Comment diminuer le recours aux produits phytosanitaires sans compromettre les récoltes quand on sait que la Terre comptera 2 milliards d'habitants de plus en 2050 ? Quel est l'impact sanitaire réel de ces substances chimiques qui, d'un autre côté, permettent aux agriculteurs de produire à moindre coût une alimentation abondante et de qualité en luttant efficacement contre les parasites des cultures ? Enfin comment protéger «aussi bien l'utilisateur de produits phytopharmaceutiques que le consommateur des végétaux cultivés à l'aide de ceux-ci», interroge Claude Gatignol, député UMP de la Manche et Jean-Claude Étienne, sénateur UMP de la Marne dans le rapport «Pesticides et santé», remis mercredi à l'Office parlementaire d'évaluation des choix scientifiques et technologiques (Opecst) ?
Premier constat, l'agriculture est, contrairement à une idée très répandue, de plus en plus économe en pesticides. En dix ans, le tonnage de matières actives (fongicides, herbicides, insecticides) consommées en France a chuté d'un tiers, passant de 120 000 tonnes en 1999 à un peu moins de 80 000 tonnes en 2008. Le tout essentiellement grâce à la pratique de l'agriculture raisonnée et à l'utilisation d'outils d'aide à la décision de plus en plus sophistiqués.
Études épidémiologiques
Malgré ces résultats appréciables, MM. Étienne et Gatignol soulignent que «des progrès doivent encore être faits». La présence de résidus de pesticides dans les sols, l'air, l'eau et l'alimentation, quoiqu'à très faible dose, incite à la vigilance. D'autant que l'on connaît encore mal les effets à long terme de ces bas niveaux de contamination sur la santé des agriculteurs et, plus encore, des consommateurs. La difficulté de mener à bien une telle évaluation «tient à la multiplicité des facteurs pouvant induire des symptômes identiques», notent les deux parlementaires. Des études épidémiologiques menées aux États-Unis montrent toutefois que les agriculteurs, qui sont les principaux utilisateurs de pesticides, ont globalement moins de cancers que la population générale. En revanche, ils développent plus fréquemment certains types de cancers (cerveau, prostate, leucémies, lèvres) ainsi que d'autres pathologies comme les maladies respiratoires, les troubles de la reproduct ion ou neurologiques (Parkinson, Alzheimer). Plus surprenant «le dosage des pesticides dans l'urine des applicateurs démontre contre toute attente que l'exposition aux pesticides ne dépend pas de la quantité de pesticides utilisée ou de la surface traitée mais de la méthode d'application et du niveau de protection de l'applicateur», notent MM. Étienne et Gatignol qui recommandent logiquement «d'inciter les agriculteurs à employer» les équipements de protection adéquats (gants, masques…).
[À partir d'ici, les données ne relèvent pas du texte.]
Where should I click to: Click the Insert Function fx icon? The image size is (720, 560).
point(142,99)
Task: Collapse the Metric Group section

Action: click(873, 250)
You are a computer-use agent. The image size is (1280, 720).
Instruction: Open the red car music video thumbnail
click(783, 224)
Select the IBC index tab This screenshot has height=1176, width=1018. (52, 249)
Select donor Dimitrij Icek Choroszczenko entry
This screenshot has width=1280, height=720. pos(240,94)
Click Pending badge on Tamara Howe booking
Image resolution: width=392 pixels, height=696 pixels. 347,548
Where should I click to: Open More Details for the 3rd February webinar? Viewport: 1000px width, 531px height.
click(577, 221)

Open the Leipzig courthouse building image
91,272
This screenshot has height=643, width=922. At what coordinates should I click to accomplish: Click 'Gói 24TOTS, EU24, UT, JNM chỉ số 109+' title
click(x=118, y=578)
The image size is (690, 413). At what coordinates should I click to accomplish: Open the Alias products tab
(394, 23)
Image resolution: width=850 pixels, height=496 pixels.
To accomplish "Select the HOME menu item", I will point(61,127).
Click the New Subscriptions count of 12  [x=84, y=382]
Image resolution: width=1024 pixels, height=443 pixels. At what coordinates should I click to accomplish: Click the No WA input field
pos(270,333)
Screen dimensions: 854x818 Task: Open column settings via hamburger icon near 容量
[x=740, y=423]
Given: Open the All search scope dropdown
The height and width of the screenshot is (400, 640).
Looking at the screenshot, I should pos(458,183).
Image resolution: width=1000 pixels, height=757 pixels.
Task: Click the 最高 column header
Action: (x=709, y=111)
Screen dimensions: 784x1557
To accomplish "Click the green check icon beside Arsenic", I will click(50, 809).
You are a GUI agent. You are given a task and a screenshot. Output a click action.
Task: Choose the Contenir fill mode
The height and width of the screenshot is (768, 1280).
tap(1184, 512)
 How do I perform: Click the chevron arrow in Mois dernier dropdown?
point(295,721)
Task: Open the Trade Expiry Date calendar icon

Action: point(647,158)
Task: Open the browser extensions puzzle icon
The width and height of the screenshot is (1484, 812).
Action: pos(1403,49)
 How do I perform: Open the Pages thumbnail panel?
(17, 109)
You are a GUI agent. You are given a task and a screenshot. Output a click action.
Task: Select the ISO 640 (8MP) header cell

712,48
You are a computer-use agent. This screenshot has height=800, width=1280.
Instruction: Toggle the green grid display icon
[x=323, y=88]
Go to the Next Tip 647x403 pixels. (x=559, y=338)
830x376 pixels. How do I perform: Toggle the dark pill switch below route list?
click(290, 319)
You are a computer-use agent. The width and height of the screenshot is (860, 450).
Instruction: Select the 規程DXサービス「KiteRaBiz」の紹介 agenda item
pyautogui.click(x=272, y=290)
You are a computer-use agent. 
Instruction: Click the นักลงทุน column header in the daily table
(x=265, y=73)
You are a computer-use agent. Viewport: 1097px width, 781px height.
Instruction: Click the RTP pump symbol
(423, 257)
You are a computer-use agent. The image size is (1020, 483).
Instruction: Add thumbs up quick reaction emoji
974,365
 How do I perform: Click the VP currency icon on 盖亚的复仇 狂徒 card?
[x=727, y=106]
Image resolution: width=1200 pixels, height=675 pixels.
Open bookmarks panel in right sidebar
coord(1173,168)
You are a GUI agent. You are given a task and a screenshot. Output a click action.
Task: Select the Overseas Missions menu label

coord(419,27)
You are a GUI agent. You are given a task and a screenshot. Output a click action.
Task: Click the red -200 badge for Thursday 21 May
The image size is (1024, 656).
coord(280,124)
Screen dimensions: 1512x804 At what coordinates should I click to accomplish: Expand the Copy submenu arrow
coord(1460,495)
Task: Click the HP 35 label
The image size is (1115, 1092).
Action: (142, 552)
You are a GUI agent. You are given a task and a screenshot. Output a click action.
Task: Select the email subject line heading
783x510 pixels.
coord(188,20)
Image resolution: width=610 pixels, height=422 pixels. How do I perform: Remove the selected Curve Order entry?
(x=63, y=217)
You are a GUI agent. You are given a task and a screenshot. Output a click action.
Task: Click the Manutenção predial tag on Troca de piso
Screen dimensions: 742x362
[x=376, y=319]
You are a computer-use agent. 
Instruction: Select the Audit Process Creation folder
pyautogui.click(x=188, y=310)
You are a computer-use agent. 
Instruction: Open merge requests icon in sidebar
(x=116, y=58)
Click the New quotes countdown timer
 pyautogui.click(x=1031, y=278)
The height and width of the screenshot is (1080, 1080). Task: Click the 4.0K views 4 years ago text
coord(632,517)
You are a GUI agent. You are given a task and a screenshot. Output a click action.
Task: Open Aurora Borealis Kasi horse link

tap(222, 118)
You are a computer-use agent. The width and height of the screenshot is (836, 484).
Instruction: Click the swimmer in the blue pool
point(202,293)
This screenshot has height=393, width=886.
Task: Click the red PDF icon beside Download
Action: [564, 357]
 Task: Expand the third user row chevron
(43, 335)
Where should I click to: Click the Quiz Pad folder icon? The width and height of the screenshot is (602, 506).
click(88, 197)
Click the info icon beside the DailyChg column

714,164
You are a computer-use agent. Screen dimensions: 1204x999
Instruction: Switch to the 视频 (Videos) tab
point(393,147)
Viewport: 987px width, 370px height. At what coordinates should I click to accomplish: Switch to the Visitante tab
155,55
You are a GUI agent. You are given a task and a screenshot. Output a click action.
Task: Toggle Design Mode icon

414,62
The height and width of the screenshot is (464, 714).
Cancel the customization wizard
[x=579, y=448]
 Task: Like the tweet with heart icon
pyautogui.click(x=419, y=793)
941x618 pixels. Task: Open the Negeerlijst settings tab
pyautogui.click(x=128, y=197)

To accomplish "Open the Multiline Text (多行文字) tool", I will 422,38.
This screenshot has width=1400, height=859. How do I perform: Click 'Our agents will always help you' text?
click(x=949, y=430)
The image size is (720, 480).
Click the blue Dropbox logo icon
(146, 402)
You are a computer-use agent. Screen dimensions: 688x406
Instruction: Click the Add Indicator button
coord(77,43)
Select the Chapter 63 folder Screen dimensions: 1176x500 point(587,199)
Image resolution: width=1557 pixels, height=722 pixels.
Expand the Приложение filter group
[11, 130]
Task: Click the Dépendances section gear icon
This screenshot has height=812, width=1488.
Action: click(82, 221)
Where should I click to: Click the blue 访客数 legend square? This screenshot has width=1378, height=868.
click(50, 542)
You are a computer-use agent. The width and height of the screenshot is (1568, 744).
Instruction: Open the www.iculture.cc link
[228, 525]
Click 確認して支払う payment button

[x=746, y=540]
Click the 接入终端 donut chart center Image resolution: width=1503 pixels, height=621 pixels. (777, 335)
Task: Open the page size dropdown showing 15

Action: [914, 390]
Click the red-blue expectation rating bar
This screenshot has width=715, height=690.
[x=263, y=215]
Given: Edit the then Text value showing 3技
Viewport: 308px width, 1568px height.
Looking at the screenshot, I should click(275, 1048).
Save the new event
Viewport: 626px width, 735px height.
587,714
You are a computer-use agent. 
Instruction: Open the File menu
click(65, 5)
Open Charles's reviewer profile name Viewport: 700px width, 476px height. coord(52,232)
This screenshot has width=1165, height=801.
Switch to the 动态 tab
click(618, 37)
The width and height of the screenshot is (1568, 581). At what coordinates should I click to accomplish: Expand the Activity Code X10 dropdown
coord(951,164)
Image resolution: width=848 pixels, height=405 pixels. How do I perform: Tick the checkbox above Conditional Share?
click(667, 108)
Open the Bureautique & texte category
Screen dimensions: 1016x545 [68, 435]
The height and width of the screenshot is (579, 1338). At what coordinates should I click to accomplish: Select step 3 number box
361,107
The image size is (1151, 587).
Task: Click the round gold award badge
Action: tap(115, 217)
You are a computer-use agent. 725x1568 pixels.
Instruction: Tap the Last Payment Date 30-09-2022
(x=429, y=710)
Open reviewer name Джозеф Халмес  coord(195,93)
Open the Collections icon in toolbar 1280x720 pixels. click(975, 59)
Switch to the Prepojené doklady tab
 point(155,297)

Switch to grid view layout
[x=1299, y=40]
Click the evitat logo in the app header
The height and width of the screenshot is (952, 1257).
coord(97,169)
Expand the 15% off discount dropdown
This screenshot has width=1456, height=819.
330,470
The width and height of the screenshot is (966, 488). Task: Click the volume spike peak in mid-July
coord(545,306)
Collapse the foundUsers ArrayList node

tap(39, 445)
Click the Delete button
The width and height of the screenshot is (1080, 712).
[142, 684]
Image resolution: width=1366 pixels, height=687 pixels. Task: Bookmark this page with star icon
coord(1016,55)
Réduire plus encore le recours aux pesticides est sans conteste le plus sûr moyen de limiter les risques d'exposition. Mais, à l'agriculture biologique, qui utilise elle aussi des produits dangereux pour la santé (comme la roténone) ou l'environnement (comme le sulfate de cuivre) et qui n'est pas en mesure de répondre aux défis alimentaires du futur, les deux parlementaires préfèrent l'agriculture raisonnée, plus économe en engrais et en pesticides que l'agriculture conventionnelle. Ils recommandent également de «favoriser les recherches en biotechnologies végétales permettant de créer des variétés de plantes résistantes aux ravageurs de cultures». Autrement dit, les OGM que la France et l'Europe s'évertuent à clouer au pilori depuis dix ans.